[PROVIDED MATERIAL]
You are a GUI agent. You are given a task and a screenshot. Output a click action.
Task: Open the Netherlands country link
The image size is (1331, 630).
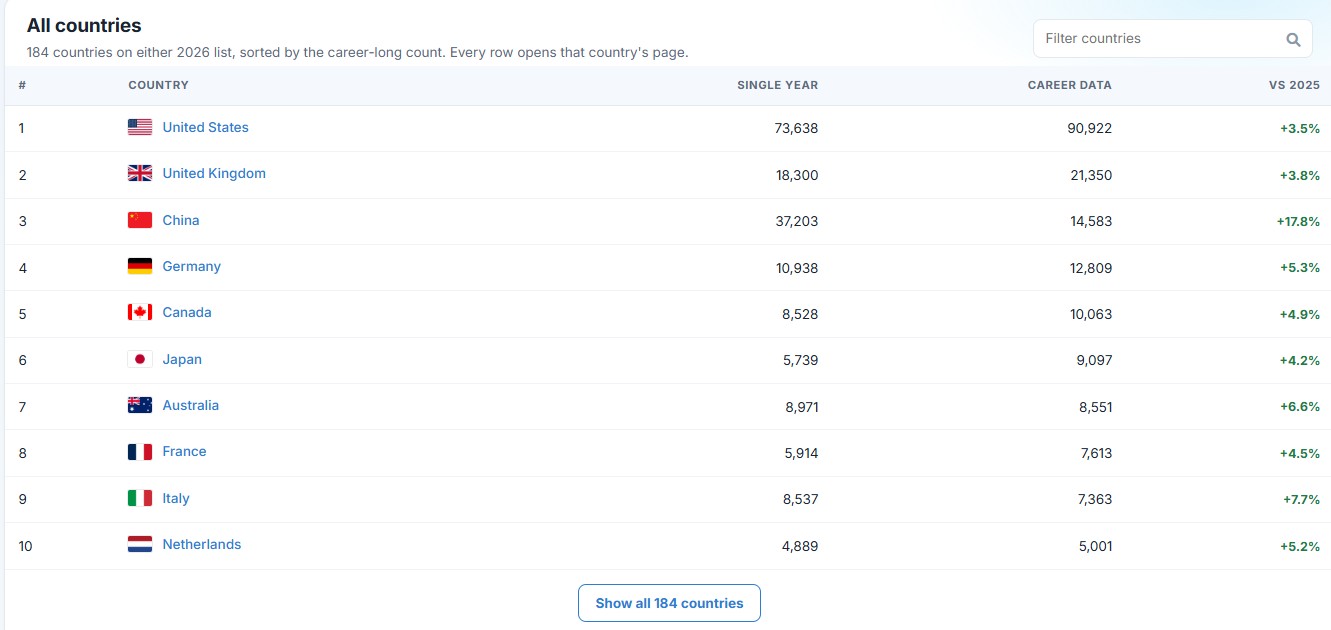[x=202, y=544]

==

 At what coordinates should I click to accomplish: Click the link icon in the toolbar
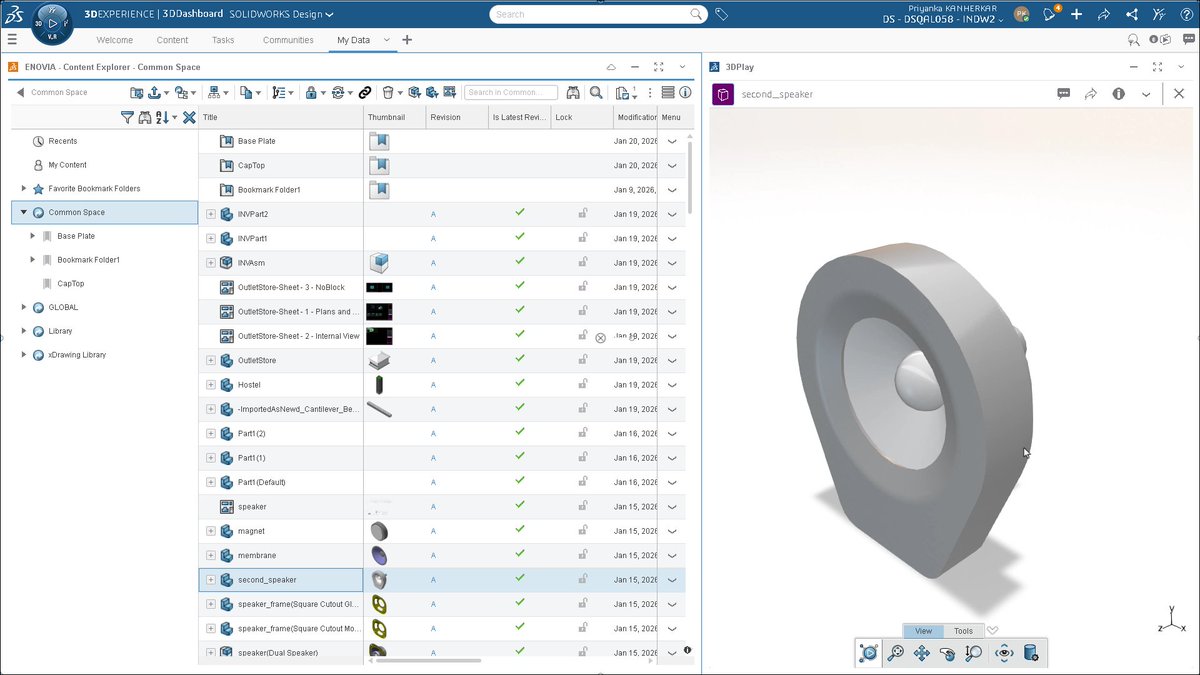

* * *

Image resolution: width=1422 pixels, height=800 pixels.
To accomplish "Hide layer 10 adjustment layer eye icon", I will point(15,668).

[PROBLEM] Copy every line of the material above in which the word "accomplish" appears.

[ANSWER SECTION]
 At what coordinates should I click to accomplish: Click the link icon in the toolbar
To accomplish "Hide layer 10 adjustment layer eye icon", I will point(15,668).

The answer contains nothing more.